++++ INFORMATION SUPPLIED ++++

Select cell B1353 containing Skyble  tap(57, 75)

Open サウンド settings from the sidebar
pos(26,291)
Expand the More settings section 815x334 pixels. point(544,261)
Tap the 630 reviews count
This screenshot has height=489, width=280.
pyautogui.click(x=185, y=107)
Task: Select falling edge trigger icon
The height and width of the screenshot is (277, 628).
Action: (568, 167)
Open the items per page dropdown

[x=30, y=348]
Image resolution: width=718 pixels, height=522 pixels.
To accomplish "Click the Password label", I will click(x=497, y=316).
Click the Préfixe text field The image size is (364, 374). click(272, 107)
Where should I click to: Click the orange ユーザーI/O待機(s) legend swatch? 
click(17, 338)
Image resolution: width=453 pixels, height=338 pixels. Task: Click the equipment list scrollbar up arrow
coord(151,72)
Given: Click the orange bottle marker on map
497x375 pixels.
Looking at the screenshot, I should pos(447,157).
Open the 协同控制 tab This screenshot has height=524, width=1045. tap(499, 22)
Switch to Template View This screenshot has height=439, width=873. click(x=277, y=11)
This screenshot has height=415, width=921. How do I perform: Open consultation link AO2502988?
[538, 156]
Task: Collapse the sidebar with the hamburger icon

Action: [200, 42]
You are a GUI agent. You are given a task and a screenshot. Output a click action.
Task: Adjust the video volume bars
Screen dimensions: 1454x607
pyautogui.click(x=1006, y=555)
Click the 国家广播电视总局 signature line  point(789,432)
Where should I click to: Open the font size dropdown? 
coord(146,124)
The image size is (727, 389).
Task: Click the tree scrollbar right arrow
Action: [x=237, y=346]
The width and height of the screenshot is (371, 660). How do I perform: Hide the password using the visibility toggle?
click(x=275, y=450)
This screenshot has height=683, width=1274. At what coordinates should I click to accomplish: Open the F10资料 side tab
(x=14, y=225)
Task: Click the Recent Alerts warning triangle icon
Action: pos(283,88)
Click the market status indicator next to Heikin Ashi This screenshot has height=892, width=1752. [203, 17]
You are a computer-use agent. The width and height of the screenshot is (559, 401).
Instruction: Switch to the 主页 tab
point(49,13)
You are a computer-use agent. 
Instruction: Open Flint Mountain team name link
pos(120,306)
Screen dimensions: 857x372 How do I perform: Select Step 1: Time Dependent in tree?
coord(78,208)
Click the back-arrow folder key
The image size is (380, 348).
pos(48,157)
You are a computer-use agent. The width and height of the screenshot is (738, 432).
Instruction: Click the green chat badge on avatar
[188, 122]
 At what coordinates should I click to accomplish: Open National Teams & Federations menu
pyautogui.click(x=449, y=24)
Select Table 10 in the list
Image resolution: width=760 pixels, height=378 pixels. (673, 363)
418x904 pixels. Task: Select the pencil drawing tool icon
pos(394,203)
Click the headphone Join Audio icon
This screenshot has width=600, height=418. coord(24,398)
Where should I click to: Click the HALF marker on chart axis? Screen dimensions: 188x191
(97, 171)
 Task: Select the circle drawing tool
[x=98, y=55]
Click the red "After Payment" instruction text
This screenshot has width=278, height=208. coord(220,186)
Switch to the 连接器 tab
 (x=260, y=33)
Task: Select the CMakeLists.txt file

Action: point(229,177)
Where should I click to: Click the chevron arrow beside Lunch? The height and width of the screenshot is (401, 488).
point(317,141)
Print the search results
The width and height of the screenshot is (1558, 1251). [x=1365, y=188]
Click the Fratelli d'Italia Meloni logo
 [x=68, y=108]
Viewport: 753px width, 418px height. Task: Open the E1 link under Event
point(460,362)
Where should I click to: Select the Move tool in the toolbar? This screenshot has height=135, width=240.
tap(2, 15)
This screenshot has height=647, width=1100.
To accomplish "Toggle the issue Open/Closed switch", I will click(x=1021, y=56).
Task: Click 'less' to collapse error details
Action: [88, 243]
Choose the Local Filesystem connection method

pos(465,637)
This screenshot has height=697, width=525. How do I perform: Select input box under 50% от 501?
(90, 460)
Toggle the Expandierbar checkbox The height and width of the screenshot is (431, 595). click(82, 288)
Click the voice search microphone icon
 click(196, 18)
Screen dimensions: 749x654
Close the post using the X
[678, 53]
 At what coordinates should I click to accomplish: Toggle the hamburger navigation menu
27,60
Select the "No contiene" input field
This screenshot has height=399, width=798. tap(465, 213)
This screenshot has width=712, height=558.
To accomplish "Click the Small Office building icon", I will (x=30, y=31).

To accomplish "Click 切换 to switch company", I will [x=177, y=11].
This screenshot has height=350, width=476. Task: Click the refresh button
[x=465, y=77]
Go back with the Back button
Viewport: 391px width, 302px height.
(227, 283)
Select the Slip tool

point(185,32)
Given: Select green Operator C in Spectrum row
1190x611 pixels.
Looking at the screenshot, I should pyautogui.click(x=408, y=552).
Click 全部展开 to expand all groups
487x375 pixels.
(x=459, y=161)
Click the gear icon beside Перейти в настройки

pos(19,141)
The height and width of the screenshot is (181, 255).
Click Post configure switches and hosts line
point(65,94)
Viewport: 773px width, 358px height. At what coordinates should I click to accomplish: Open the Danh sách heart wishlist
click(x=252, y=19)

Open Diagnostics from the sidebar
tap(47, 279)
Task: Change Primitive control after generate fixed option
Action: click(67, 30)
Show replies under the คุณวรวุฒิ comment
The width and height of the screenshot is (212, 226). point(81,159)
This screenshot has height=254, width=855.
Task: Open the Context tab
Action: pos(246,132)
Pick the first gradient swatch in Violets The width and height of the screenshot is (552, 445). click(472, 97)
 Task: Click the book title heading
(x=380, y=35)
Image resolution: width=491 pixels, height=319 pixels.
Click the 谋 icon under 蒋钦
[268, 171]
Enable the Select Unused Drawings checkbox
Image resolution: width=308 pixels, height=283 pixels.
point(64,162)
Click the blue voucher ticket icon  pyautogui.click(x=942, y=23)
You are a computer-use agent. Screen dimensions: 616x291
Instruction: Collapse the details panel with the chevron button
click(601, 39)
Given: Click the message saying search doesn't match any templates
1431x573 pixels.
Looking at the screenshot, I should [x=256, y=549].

++++

Determine how many lines of the material hold the string "computer", and state that number by itself.

* ANSWER FOR THIS EXERCISE
4